Após duas semanas de recesso, os vereadores de Gaspar se preparam para retomar as sessões ordinárias na próxima terça-feira, dia 5. A pausa de 15 dias em julho fez com que nos dias 22 e 29 não tivessem atividades no plenário. Na tarde da terça-feira desta semana, no tradicional horário da sessão, apenas seis dos 15 vereadores estavam nos gabinetes. Os demais, segundo os assessores, estavam envolvidos em visitas ou reuniões em outros locais.
O presidente da Câmara de Gaspar, Marcelo Brick (PSD), reafirma ser contra o recesso, mas sustenta que o intervalo hoje é necessário para conseguir cumprir os prazos de férias e licenças dos servidores sem comprometer o cronograma das sessões, já que a equipe atual é considerada reduzida. ?Por querer acabar com o recesso é que estamos trabalhando para a realização do concurso público, para contratação de efetivos que vão adequar o quadro de servidores da Câmara, podendo eliminar esse recesso do meio do ano?, argumenta.

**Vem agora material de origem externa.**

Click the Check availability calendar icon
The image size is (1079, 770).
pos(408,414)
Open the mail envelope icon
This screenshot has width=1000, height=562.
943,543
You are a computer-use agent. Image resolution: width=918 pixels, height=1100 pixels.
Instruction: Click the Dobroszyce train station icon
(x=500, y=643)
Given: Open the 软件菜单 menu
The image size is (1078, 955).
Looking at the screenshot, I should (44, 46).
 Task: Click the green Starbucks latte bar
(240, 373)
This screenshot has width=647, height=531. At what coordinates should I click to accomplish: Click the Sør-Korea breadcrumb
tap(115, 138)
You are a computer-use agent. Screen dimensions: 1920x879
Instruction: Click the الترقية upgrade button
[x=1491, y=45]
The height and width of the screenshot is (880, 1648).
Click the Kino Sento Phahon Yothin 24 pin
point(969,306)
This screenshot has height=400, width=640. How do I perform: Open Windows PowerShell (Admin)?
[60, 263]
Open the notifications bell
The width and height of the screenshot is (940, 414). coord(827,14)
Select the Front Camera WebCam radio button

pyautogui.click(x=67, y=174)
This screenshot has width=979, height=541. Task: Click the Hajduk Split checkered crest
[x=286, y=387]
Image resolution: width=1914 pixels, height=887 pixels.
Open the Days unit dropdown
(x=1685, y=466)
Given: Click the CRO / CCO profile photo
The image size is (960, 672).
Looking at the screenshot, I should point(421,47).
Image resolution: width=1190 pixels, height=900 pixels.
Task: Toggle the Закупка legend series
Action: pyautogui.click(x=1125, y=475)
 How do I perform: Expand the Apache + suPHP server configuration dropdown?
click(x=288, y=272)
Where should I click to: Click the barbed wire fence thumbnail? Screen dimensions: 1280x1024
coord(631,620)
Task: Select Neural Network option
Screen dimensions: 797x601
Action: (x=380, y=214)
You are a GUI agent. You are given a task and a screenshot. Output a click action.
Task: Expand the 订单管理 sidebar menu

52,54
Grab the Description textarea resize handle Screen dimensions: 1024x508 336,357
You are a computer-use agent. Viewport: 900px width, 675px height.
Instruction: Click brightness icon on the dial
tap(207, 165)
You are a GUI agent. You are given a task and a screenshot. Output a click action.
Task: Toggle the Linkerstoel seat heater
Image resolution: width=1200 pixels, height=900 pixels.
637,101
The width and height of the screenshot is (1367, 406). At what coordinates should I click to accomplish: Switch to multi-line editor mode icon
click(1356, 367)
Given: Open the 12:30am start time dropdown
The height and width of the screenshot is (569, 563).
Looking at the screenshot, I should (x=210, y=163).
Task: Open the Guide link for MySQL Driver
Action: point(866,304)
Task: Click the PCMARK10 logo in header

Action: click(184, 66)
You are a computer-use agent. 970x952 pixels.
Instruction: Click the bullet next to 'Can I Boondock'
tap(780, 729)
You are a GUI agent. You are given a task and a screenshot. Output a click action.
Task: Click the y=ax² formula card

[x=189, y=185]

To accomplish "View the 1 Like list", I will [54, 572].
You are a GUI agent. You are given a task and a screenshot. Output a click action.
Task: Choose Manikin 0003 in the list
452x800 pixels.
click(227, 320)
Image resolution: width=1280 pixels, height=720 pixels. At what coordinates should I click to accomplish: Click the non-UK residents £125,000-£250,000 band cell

Nesta quarta-feira, os vereadores participaram de uma reunião que apresentou os resultados do estudo feito por uma comissão para a realização do concurso público. O relatório apontou a necessidade de contratação de cinco profissionais. Apesar de se manifestarem contra o recesso, Brick e outros vereadores afirmam que a não realização de sessões nas duas últimas semanas não trouxe prejuízos à comunidade. ?Fizemos um esforço nas últimas sessões antes do recesso para não deixar nenhuma votação pendente para esse período. Além disso, posso afirmar que para mim a única mudança foi não termos as deliberações das sessões de terça-feira, porque continuamos fazendo visitas à comunidade e atendendo os eleitores no gabinete?, defende.
Projeto
Um projeto de emenda à lei orgânica rejeitado no ano passado foi reapresentado este ano para tentar acabar com o recesso de julho na Câmara de Gaspar. Com autoria conjunta dos vereadores Ciro Quintino, Ivete Mafra Hammes, Jaime Kirchner e Marli Iracema Sontag, todos do PMDB, e Luís Carlos Spengler Filho, o Lu (PP), o projeto no momento ainda está aguardando avaliação da Comissão de Legislação, Justiça, Cidadania e Redação. A ideia é de que o assunto só seja levado adiante após a anexação do resultado dos estudos sobre o concurso público.